Techniques for structuring forward and backward error recovery in single process systems are now quite well understood; unfortunately, this is not at all the case for systems made out of concurrent processes. This paper describes a general error recovery scheme for systems of concurrent processes. In particular, it proposes a general exception handling scheme for atomic actions involving concurrent interacting processes. According to this scheme, an exception raised by one of the processes of an atomic action implies a change from normal to abnormal activity for all processes of the action, so fault-tolerance measures involve all processes composing the action. If the abnormal activities succeed in handling the exception, then processes return to normal activity; otherwise, an atomic action failure is signaled.
Appropriate rules have been set up that allow us to solve ambiguities in the choice of abnormal activities to handle particular exceptions currently raised by components of an atomic action. Some implementation issues are also discussed.

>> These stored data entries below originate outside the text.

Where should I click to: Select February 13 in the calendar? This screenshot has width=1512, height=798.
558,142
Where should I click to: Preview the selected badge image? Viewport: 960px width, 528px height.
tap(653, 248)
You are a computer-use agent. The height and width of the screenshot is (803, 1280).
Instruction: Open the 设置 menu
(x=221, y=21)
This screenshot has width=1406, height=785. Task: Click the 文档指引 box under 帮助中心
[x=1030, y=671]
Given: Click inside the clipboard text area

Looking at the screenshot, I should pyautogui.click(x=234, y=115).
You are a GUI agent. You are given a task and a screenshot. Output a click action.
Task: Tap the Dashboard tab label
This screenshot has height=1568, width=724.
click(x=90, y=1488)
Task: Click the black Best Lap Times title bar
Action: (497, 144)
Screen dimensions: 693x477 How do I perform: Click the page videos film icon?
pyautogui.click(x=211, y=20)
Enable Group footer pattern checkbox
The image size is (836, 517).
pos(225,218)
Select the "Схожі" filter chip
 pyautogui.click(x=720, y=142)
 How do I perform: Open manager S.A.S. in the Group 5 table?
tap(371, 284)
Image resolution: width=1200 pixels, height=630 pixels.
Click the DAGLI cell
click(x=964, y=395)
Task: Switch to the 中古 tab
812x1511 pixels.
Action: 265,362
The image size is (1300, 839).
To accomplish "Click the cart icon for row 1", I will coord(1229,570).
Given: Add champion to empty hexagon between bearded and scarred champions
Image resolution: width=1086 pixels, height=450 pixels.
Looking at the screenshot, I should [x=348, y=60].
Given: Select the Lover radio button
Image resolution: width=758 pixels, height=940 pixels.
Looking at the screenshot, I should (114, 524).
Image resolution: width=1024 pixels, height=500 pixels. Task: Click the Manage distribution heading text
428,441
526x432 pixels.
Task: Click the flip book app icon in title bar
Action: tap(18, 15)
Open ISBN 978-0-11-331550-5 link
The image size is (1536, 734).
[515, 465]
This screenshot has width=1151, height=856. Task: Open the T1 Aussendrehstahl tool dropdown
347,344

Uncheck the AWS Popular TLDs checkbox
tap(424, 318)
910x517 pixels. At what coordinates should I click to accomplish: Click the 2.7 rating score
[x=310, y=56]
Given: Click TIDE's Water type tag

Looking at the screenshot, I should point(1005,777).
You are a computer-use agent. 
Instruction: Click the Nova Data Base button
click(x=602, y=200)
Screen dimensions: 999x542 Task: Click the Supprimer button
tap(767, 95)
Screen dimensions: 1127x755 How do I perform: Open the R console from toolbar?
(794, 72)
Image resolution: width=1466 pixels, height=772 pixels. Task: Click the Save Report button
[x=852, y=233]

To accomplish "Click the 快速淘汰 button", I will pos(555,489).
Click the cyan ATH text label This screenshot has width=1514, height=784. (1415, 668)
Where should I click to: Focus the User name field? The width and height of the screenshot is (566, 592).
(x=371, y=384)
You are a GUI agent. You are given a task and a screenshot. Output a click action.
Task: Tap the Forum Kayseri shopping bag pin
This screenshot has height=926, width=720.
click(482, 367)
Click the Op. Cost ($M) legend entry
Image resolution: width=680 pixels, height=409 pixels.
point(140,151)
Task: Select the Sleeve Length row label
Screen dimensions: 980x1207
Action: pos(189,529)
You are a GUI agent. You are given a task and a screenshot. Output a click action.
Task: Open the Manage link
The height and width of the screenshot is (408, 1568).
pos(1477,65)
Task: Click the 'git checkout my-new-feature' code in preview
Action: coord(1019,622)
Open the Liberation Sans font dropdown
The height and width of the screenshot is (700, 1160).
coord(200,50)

This paper provides an in-depth study of error recovery in single- or multiple-process systems and should be of interest for distributed system designers. However, it is clear that more experience is needed in order to fully evaluate the applicability of the proposed techniques in the structuring of real distributed systems. Complementary studies aimed at precisely characterizing the semantics of the proposed structure and, possibly, at providing some methodological approach to the design of fault-tolerant software using the proposed scheme would be welcome. Of course, such research is out of the scope of this paper, but it is worth some further efforts.